Since the violent crackdown by government troops in May that ended the redshirts' protest on the streets of the capital, the movement, once proudly public, has been forced underground. Few supporters are now willing to identify themselves or talk openly about the cause. Redshirt stickers and flags, once ubiquitous across this part of Thailand, are a scarcity now.


All that remain are anonymous, vague threats of "guerrilla warfare", and "uprising against the government", all without detail or timetable.


Police are still actively searching for known political activists in Chiang Mai. There is, reportedly, a list several dozen names long, but most of the people are in hiding. The Red Radio station, where Jakrapon was a DJ, has been raided several times and its broadcasting equipment confiscated under Thailand's emergency decree law. Jakrapon's coffee shop is one of the few places in the town that remains defiantly red.


But beneath their seeming acquiescence to the government's reasserted authority, people in Chiang Mai are still enraged, according to Jakrapon. "People are still very angry with the government. The government did not choose the smooth way to end the protests, by talking. They chose the violent way, by shooting."


Fourteen people were killed as troops marched on the reds' protest camp in central Bangkok on 19 May, bringing to at least 88 the number of people who died in the political violence over 68  days of protests.


But the forcible end to the protest has not dissolved the disaffection felt by many Thais towards their government.


"People are ready to fight again, they are not afraid. This is only a rest, a break," Jakrapon said.


Despite the portrait overhead, Jakrapon said the redshirt movement had moved beyond its former figurehead, the fugitive Thaksin. "Thaksin has no special rights or power. The reds are about democracy now."


This is debatable. Thaksin's foreign billions bankrolled much of the long-running demonstration, and opinion persists at senior diplomatic levels that it was his refusal to negotiate with the government that led to the demonstration's final bloody end.


But the redshirts in Chiang Mai say they oppose the government led by Abhisit Vejjajiva because it was never popularly elected. They say it is a puppet administration for the interests of the wealthy elite and the military figures of Bangkok. And, regardless of motivation, in that distant capital it is recognised that while the protest might have been crushed, the discontent that drove it remains.


"Things have calmed down," said Bangkok's governor, Sukhumband Paribatra. "But I am of the opinion that things are not back to normal yet. It may be just an interlude, I hope I'm wrong, but I think it is a possibility that this is a quiet interlude between two crises. This is why I'm very worried."


Thitinan Pongsudhirak, a political analyst at Chulalongkorn University, in Bangkok, said the government faced a difficult task trying to reconcile Thailand's yawning political divide. "The early signs aren't good. There's vindictiveness in the air."

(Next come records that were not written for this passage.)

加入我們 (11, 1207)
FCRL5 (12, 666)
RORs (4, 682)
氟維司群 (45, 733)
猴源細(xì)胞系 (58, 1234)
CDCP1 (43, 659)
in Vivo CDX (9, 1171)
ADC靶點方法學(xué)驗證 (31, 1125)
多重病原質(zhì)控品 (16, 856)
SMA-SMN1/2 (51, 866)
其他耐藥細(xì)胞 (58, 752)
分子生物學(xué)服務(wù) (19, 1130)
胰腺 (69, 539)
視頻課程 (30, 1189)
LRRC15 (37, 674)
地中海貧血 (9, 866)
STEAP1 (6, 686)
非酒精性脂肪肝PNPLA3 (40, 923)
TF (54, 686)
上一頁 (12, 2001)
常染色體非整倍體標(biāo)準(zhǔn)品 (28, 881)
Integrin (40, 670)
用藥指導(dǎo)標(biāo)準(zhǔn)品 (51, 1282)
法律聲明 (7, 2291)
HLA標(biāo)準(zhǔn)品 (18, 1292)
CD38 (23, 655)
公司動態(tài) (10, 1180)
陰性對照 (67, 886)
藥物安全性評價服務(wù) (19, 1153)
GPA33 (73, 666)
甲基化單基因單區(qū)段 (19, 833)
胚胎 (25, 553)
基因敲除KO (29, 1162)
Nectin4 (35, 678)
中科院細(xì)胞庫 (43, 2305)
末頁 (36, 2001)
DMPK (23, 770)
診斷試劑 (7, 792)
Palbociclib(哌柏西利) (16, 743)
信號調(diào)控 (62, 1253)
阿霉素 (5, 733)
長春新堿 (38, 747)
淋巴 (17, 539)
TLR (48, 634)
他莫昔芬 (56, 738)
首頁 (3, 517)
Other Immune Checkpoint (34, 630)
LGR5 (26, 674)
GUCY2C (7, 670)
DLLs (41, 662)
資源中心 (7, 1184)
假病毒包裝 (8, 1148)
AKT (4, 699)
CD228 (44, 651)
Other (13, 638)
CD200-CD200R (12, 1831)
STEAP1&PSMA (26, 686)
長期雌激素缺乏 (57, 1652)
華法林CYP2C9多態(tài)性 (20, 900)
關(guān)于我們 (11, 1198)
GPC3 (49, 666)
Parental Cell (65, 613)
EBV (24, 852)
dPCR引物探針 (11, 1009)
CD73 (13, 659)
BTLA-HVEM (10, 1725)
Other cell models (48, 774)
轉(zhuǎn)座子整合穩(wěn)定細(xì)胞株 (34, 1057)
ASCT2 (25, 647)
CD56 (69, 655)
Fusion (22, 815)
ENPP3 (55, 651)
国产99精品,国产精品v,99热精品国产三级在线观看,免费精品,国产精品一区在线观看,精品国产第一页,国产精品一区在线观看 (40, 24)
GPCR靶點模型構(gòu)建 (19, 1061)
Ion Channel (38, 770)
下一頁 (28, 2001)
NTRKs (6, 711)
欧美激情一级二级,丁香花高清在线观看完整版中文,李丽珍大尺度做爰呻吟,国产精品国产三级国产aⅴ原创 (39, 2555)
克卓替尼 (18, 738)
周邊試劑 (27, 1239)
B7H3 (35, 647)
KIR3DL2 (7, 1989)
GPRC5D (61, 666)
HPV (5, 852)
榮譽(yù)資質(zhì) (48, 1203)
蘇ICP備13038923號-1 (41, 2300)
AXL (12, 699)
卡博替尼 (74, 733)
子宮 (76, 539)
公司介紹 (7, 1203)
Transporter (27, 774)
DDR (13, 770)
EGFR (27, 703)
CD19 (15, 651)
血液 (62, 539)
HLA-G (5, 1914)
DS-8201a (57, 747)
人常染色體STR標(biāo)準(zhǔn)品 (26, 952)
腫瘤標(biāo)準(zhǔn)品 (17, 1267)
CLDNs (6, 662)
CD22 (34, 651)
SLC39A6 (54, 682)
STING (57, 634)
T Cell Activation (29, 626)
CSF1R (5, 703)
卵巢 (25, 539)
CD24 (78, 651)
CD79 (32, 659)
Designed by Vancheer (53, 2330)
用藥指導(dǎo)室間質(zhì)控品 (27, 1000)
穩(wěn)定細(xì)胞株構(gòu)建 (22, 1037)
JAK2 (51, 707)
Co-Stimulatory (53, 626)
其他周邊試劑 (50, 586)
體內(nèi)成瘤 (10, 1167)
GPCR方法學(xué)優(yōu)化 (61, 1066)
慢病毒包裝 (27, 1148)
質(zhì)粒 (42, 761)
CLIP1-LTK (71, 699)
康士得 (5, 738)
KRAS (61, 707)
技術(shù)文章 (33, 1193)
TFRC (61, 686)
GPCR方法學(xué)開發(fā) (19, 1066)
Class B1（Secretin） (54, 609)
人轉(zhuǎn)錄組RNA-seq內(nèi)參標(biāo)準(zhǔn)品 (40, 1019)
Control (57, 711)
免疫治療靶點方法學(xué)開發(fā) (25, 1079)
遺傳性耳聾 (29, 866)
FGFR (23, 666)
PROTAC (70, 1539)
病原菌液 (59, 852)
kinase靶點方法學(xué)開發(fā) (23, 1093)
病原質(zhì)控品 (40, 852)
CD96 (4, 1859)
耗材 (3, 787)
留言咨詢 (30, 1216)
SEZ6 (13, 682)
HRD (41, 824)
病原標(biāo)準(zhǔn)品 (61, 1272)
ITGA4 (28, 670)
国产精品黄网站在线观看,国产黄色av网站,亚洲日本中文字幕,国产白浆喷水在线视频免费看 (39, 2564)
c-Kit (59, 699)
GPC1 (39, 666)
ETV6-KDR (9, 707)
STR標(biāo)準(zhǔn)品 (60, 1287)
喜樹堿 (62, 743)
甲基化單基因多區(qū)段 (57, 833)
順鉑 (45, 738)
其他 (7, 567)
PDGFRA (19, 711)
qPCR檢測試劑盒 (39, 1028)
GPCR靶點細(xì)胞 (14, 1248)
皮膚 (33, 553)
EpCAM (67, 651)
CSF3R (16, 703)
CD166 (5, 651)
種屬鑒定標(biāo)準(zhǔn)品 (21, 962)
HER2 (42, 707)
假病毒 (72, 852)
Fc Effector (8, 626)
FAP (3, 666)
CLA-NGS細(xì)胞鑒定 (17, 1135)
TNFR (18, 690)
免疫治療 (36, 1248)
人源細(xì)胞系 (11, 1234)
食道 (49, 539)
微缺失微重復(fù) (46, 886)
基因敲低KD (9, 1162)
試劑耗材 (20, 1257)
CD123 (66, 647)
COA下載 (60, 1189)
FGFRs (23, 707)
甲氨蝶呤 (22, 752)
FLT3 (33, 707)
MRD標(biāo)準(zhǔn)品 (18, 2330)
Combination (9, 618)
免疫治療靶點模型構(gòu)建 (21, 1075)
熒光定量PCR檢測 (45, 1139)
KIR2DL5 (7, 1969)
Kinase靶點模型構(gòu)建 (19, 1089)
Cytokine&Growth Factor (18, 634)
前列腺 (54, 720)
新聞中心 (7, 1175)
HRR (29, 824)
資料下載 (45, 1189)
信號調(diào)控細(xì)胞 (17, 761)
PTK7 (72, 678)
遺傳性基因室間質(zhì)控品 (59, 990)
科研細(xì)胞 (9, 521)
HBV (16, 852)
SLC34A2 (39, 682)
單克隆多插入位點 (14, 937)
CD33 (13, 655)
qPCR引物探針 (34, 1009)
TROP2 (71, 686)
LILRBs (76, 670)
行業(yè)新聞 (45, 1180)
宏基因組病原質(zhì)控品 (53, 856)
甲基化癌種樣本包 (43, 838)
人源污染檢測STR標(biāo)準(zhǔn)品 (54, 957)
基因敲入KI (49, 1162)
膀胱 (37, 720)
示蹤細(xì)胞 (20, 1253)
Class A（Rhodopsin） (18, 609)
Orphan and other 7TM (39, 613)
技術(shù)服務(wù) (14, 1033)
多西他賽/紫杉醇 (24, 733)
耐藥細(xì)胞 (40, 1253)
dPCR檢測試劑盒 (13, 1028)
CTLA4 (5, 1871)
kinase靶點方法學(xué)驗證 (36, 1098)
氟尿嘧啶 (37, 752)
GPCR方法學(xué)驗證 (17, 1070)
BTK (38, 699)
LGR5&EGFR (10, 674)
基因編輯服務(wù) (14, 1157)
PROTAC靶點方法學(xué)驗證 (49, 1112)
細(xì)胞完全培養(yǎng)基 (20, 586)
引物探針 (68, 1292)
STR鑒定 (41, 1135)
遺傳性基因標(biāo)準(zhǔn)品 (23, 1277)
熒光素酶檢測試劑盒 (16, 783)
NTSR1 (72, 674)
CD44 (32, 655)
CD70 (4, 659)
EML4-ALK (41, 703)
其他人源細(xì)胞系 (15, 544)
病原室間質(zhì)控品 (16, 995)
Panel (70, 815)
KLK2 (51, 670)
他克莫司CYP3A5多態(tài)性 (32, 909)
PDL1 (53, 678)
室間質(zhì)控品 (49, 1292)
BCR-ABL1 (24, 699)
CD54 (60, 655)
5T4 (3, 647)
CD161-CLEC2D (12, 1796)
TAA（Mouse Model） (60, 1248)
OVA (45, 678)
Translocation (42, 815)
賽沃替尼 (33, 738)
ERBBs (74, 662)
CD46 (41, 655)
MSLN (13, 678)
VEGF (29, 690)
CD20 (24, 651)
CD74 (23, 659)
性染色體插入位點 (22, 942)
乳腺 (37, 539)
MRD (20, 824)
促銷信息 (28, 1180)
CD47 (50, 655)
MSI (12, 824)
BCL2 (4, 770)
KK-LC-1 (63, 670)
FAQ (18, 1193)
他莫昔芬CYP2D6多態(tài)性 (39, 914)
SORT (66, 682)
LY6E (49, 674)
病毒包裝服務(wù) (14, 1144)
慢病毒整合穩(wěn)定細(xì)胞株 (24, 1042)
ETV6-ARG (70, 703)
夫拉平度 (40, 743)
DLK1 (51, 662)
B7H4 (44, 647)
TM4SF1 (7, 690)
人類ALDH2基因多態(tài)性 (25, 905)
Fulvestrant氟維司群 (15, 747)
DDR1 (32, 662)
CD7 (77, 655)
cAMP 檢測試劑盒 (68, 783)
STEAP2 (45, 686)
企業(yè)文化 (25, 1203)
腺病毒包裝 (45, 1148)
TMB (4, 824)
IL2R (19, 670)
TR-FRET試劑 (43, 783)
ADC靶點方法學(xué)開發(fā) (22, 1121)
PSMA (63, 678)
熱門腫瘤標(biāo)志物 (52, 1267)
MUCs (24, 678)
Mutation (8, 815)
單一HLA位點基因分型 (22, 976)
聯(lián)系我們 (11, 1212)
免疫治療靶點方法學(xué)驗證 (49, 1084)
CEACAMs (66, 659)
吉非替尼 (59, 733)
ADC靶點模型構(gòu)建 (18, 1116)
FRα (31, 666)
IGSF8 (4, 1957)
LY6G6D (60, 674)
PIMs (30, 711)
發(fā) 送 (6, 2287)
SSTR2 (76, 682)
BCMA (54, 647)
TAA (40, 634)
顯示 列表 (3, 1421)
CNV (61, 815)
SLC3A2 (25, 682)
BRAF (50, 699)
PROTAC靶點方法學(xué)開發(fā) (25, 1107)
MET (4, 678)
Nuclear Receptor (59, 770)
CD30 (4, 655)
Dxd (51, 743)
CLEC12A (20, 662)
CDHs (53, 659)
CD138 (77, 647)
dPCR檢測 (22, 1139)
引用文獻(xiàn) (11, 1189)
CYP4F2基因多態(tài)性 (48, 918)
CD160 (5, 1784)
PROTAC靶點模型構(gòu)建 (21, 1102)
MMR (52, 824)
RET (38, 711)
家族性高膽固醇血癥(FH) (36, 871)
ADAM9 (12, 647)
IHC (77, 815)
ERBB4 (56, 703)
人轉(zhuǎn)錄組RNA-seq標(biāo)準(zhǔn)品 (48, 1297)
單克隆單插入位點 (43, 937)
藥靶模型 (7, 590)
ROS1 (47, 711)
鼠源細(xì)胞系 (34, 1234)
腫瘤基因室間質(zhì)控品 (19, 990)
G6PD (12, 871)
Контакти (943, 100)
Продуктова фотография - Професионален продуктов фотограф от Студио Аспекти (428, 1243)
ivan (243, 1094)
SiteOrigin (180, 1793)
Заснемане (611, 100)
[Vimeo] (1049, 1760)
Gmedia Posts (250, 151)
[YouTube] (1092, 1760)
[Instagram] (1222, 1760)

Tawangwong Yoduppatham runs a tiny shop on the northern outskirts of Chiang Mai. He went by train to Bangkok four times to join the protests and was behind the reds' tyre-and-bamboo barricades when the troops advanced. "The soldiers, they shoot at everybody, even people who are peaceful. I saw people killed. We run, we have to leave, but we leave more angry at the government."


He is cynical about government talk of an early election, a "circuit breaker" on the political impasse gripping Thailand. Tawangwong believes that even when the parliamentary term expires at the end of next year there will not be elections. "Nobody here trusts the government. They say one thing and do another. They lie to us."


He added that the sense of peacefulness in Thailand's north belied the people's anger. But with the redshirt leadership in hiding or in prison on terrorism charges, there is a vacuum at the head of the anti-government movement.


"There are two groups of people, some who want more protests for the world to see, and other people who want to go underground, to do violence against the government. But for now, the people are just waiting for new leaders to come up. For sure, the grassroots people are all ready to fight."